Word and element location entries
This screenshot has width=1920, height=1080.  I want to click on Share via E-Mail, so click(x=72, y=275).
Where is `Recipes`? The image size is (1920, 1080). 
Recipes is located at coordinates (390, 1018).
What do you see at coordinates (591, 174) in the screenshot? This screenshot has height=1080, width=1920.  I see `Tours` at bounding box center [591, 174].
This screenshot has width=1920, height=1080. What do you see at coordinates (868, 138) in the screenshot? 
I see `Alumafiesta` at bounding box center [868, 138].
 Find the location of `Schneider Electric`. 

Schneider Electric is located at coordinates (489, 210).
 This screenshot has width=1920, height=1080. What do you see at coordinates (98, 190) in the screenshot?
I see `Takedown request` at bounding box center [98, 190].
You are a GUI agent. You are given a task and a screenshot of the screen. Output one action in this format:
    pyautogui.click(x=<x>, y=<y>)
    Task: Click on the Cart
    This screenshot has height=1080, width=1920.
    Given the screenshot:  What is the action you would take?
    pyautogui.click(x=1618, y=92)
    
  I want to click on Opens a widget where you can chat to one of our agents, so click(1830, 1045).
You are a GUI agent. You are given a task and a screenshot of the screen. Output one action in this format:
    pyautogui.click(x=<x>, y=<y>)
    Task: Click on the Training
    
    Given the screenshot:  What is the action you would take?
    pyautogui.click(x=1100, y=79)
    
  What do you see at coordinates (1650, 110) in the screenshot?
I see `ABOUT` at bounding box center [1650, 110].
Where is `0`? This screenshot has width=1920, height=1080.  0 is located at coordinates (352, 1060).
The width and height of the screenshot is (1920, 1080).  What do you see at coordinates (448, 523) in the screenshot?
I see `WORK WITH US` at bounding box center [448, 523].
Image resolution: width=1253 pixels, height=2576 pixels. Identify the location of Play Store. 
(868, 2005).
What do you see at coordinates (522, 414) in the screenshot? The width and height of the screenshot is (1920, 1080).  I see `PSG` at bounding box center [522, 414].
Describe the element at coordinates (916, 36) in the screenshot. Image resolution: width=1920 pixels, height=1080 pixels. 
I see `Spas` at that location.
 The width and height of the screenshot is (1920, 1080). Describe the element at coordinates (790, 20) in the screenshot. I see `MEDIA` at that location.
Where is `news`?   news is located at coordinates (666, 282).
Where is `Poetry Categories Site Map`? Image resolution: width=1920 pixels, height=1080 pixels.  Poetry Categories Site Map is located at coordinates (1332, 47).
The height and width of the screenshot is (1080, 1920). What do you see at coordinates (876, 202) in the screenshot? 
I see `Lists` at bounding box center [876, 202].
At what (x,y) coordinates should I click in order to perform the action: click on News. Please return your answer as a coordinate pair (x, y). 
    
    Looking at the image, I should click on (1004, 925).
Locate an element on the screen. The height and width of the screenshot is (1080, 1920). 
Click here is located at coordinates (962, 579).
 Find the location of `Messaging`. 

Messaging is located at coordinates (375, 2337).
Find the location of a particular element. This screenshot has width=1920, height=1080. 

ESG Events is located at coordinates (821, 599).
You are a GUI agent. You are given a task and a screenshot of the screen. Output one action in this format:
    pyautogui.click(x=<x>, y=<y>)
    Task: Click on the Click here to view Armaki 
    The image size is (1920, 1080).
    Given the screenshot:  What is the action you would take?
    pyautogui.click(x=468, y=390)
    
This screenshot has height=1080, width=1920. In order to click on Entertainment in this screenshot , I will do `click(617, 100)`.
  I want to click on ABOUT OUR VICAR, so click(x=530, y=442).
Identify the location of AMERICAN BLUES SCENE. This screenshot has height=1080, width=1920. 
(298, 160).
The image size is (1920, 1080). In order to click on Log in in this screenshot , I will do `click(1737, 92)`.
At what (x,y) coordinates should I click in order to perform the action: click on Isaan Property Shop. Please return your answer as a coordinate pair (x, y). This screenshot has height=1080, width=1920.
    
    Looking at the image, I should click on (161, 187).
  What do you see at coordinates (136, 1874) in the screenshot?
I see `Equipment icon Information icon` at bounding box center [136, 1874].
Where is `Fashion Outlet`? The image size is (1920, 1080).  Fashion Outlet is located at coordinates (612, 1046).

_Aim of the task:_ Convert every line of the entries above into a Markdown table with the columns "Row" and "Line". Number the rows in sequence, and omit blank lines.

_Full answer:_
| Row | Line |
|---|---|
| 1 | This screenshot has width=1920, height=1080.  I want to click on Share via E-Mail, so click(x=72, y=275). |
| 2 | Where is `Recipes`? The image size is (1920, 1080).  |
| 3 | Recipes is located at coordinates (390, 1018). |
| 4 | What do you see at coordinates (591, 174) in the screenshot? This screenshot has height=1080, width=1920.  I see `Tours` at bounding box center [591, 174]. |
| 5 | This screenshot has width=1920, height=1080. What do you see at coordinates (868, 138) in the screenshot?  |
| 6 | I see `Alumafiesta` at bounding box center [868, 138]. |
| 7 |  Find the location of `Schneider Electric`.  |
| 8 | Schneider Electric is located at coordinates (489, 210). |
| 9 |  This screenshot has width=1920, height=1080. What do you see at coordinates (98, 190) in the screenshot? |
| 10 | I see `Takedown request` at bounding box center [98, 190]. |
| 11 | You are a GUI agent. You are given a task and a screenshot of the screen. Output one action in this format: |
| 12 |     pyautogui.click(x=<x>, y=<y>) |
| 13 |     Task: Click on the Cart |
| 14 |     This screenshot has height=1080, width=1920. |
| 15 |     Given the screenshot:  What is the action you would take? |
| 16 |     pyautogui.click(x=1618, y=92) |
| 17 |   I want to click on Opens a widget where you can chat to one of our agents, so click(1830, 1045). |
| 18 | You are a GUI agent. You are given a task and a screenshot of the screen. Output one action in this format: |
| 19 |     pyautogui.click(x=<x>, y=<y>) |
| 20 |     Task: Click on the Training |
| 21 |     Given the screenshot:  What is the action you would take? |
| 22 |     pyautogui.click(x=1100, y=79) |
| 23 |   What do you see at coordinates (1650, 110) in the screenshot? |
| 24 | I see `ABOUT` at bounding box center [1650, 110]. |
| 25 | Where is `0`? This screenshot has width=1920, height=1080.  0 is located at coordinates (352, 1060). |
| 26 | The width and height of the screenshot is (1920, 1080).  What do you see at coordinates (448, 523) in the screenshot? |
| 27 | I see `WORK WITH US` at bounding box center [448, 523]. |
| 28 | Image resolution: width=1253 pixels, height=2576 pixels. Identify the location of Play Store.  |
| 29 | (868, 2005). |
| 30 | What do you see at coordinates (522, 414) in the screenshot? The width and height of the screenshot is (1920, 1080).  I see `PSG` at bounding box center [522, 414]. |
| 31 | Describe the element at coordinates (916, 36) in the screenshot. Image resolution: width=1920 pixels, height=1080 pixels.  |
| 32 | I see `Spas` at that location. |
| 33 |  The width and height of the screenshot is (1920, 1080). Describe the element at coordinates (790, 20) in the screenshot. I see `MEDIA` at that location. |
| 34 | Where is `news`?   news is located at coordinates (666, 282). |
| 35 | Where is `Poetry Categories Site Map`? Image resolution: width=1920 pixels, height=1080 pixels.  Poetry Categories Site Map is located at coordinates (1332, 47). |
| 36 | The height and width of the screenshot is (1080, 1920). What do you see at coordinates (876, 202) in the screenshot?  |
| 37 | I see `Lists` at bounding box center [876, 202]. |
| 38 | At what (x,y) coordinates should I click in order to perform the action: click on News. Please return your answer as a coordinate pair (x, y).  |
| 39 |     Looking at the image, I should click on (1004, 925). |
| 40 | Locate an element on the screen. The height and width of the screenshot is (1080, 1920).  |
| 41 | Click here is located at coordinates (962, 579). |
| 42 |  Find the location of `Messaging`.  |
| 43 | Messaging is located at coordinates (375, 2337). |
| 44 | Find the location of a particular element. This screenshot has width=1920, height=1080.  |
| 45 | ESG Events is located at coordinates (821, 599). |
| 46 | You are a GUI agent. You are given a task and a screenshot of the screen. Output one action in this format: |
| 47 |     pyautogui.click(x=<x>, y=<y>) |
| 48 |     Task: Click on the Click here to view Armaki  |
| 49 |     The image size is (1920, 1080). |
| 50 |     Given the screenshot:  What is the action you would take? |
| 51 |     pyautogui.click(x=468, y=390) |
| 52 | This screenshot has height=1080, width=1920. In order to click on Entertainment in this screenshot , I will do `click(617, 100)`. |
| 53 |   I want to click on ABOUT OUR VICAR, so click(x=530, y=442). |
| 54 | Identify the location of AMERICAN BLUES SCENE. This screenshot has height=1080, width=1920.  |
| 55 | (298, 160). |
| 56 | The image size is (1920, 1080). In order to click on Log in in this screenshot , I will do `click(1737, 92)`. |
| 57 | At what (x,y) coordinates should I click in order to perform the action: click on Isaan Property Shop. Please return your answer as a coordinate pair (x, y). This screenshot has height=1080, width=1920. |
| 58 |     Looking at the image, I should click on (161, 187). |
| 59 |   What do you see at coordinates (136, 1874) in the screenshot? |
| 60 | I see `Equipment icon Information icon` at bounding box center [136, 1874]. |
| 61 | Where is `Fashion Outlet`? The image size is (1920, 1080).  Fashion Outlet is located at coordinates (612, 1046). |